Com O Ornitólogo, João Pedro Rodrigues prossegue uma filmografia tecida de originalidade e ousadia — este texto foi publicado no Diário de Notícias (18 Outubro), com o título 'A natureza nunca existiu'.
Perante a singular beleza de um filme como O Ornitólogo, importa começar por sublinhar o mais básico. O realizador João Pedro Rodrigues é criador de um universo que existe como um continente autónomo e mágico, inclusive através dos títulos em que tem partilhado a realização com João Rui Guerra da Mata (aqui presente, de novo, como co-argumentista e responsável pela direcção artística). Estamos perante um universo enraizado numa pulsão realista, paradoxal e envolvente, exemplarmente assumida pelo trabalho de direcção fotográfica de Rui Poças.
Daí a insólita sinopse desta aventura por terras e águas de Trás-os-Montes. Fernando (Paul Hamy), o estudioso dos pássaros, começa por ser aquilo que qualquer filme que se preze oferece (e retira) ao seu espectador. A saber: um olhar sem equivalente, pessoal e intransmissível como os passaportes, que nos convoca para a descoberta de uma natureza tecida de inusitadas cores e secretos sons. A pouco e pouco, ele descobre (e nós com ele, hesitantes e fascinados) que não há nada de natural na natureza.

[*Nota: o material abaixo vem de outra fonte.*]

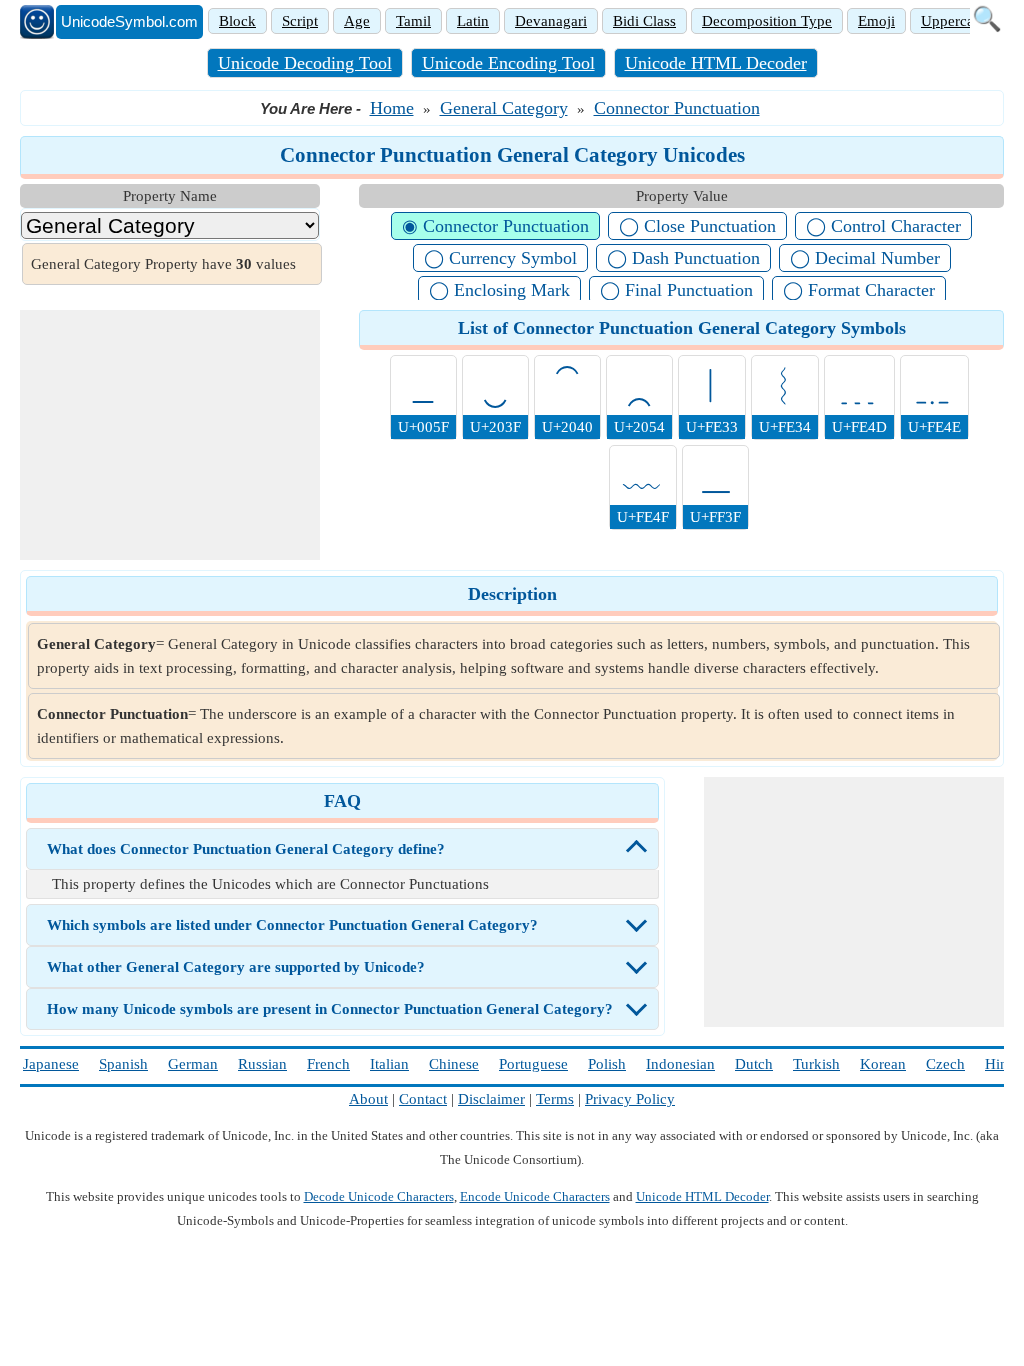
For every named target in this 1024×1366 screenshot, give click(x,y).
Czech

Tudo se passa como se a natureza nunca tivesse existido. Fernando vai vivendo e sobrevivendo como incauto figurante de uma odisseia em que tudo pode ser novo e revelador, desde as convulsões do sexo às intromissões do sagrado, porventura equivalendo-se nesse país sem fronteiras que é o próprio cinema. Será preciso acrescentar que, à sua maneira, O Ornitólogo, é também um filme de resistência? A quê? Ao naturalismo pueril dos nossos tempos televisivos. Em nome de quê? De um gosto de olhar e escutar que celebra o cinema como arte de libertação das evidências. Questão radical, enredada no labirinto do rio Douro? Sim, sem dúvida. Nele redescobrimos o esplendor da tragédia. E também os seus esquecidos humores.